- Problem description: Retyping the records exactly is the whole task.

---------- Data extract ----------

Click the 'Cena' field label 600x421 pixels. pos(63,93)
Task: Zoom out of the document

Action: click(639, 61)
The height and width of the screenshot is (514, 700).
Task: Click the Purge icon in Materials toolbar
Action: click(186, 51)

----------

- Exercise answer:
Click the 'Cena' field label 600x421 pixels. pos(63,93)
Task: Zoom out of the document

Action: click(639, 61)
The height and width of the screenshot is (514, 700).
Task: Click the Purge icon in Materials toolbar
Action: click(186, 51)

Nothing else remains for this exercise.